**TASKS TO PERFORM**
1/ Print, word for word, the part of the Venice intruder account that starts with the words containing "It is another thing when" and ends with "had ended tragically.".
2/ Answer these questions using the Venice intruder account:
(a) Which project has Darryl DuFay been active in?
(b) About what time was he going to bed?
(c) On which floor is his bedroom?

**READING PASSAGE**
+++
It is one thing to talk in theory about the homeless. It is one thing to caution those putting homeless housing near your home. It is another thing to go to sleep at night knowing the police cannot and do not enforce the laws to protect those who are not homeless. It is one thing to caution the City about this inequity that just increases in potential as the homeless flaunt their homelessness.
It is another thing when it happens to you!
This is Darryl DuFay’s story of his night before and morning of the Fourth of July with his encounter of a homeless person in his home. Darryl is a long-time resident of Venice. He has been active in Venice Median project which is meant for homeless housing near the canals.
By Darryl DuFay
Good morning. I’m glad I can say that.
It is five o’clock in the morning now and It is just beginning to sink in six hours later. I am increasingly not feeling well. I am having my own traumatic stress experience. I am overwhelmed with “what ifs.” What if my face-to-face personal encounter with a mentally disturbed homeless person had ended tragically.
I was going to bed about 11 last night. My bedroom is on the second floor. There is no outside access to my second floor. It was hot and I open the first of two doors to get a cross draft to cool down the room. It was the second door that enters onto my outside deck that I now replay and replay over in my head.
There rose up a figure on the other side of the door, which has glass panes, not solid. Then, a scream matched only by my own. Standing there, slightly bent over. was a disheveled white male, maybe be in his twenties or thirties, with something wrapped around him. No shirt. He continued screaming. Something about being beaten up, that he didn’t know where he was, and to call the police. He had to have climbed up from the outside.
+++
**DATA SEGMENT**
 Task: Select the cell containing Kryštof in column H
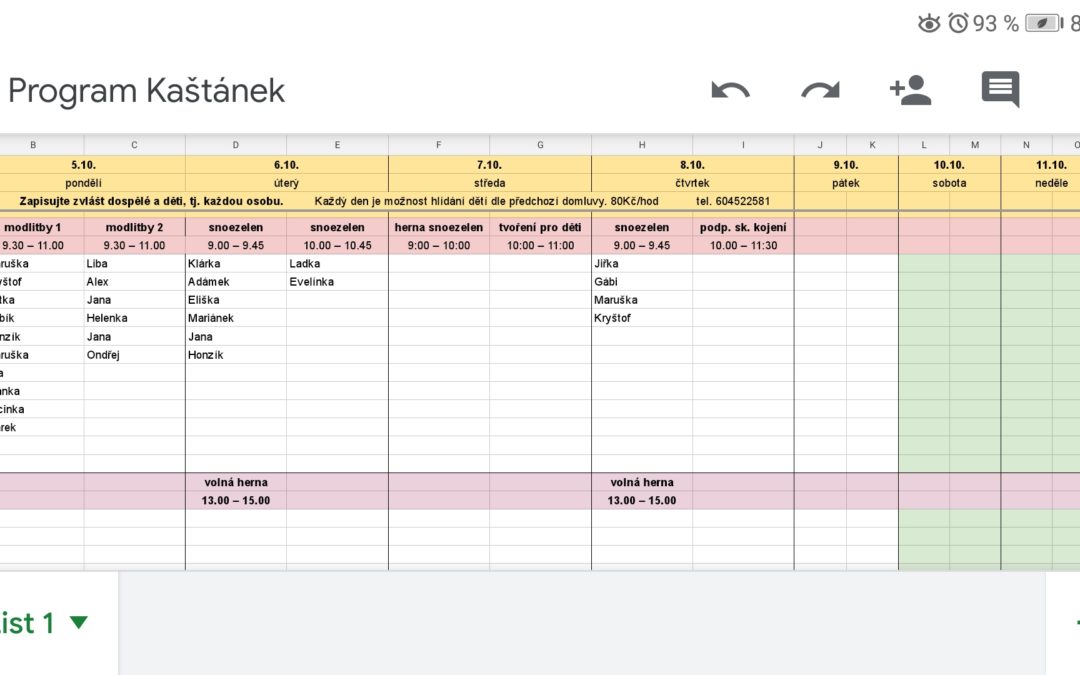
+++
**TASK-BY-TASK SOLUTIONS**
1/
It is another thing when it happens to you!
This is Darryl DuFay’s story of his night before and morning of the Fourth of July with his encounter of a homeless person in his home. Darryl is a long-time resident of Venice. He has been active in Venice Median project which is meant for homeless housing near the canals.
By Darryl DuFay
Good morning. I’m glad I can say that.
It is five o’clock in the morning now and It is just beginning to sink in six hours later. I am increasingly not feeling well. I am having my own traumatic stress experience. I am overwhelmed with “what ifs.” What if my face-to-face personal encounter with a mentally disturbed homeless person had ended tragically.

2/
(a) The Venice Median project
(b) About 11
(c) The second floor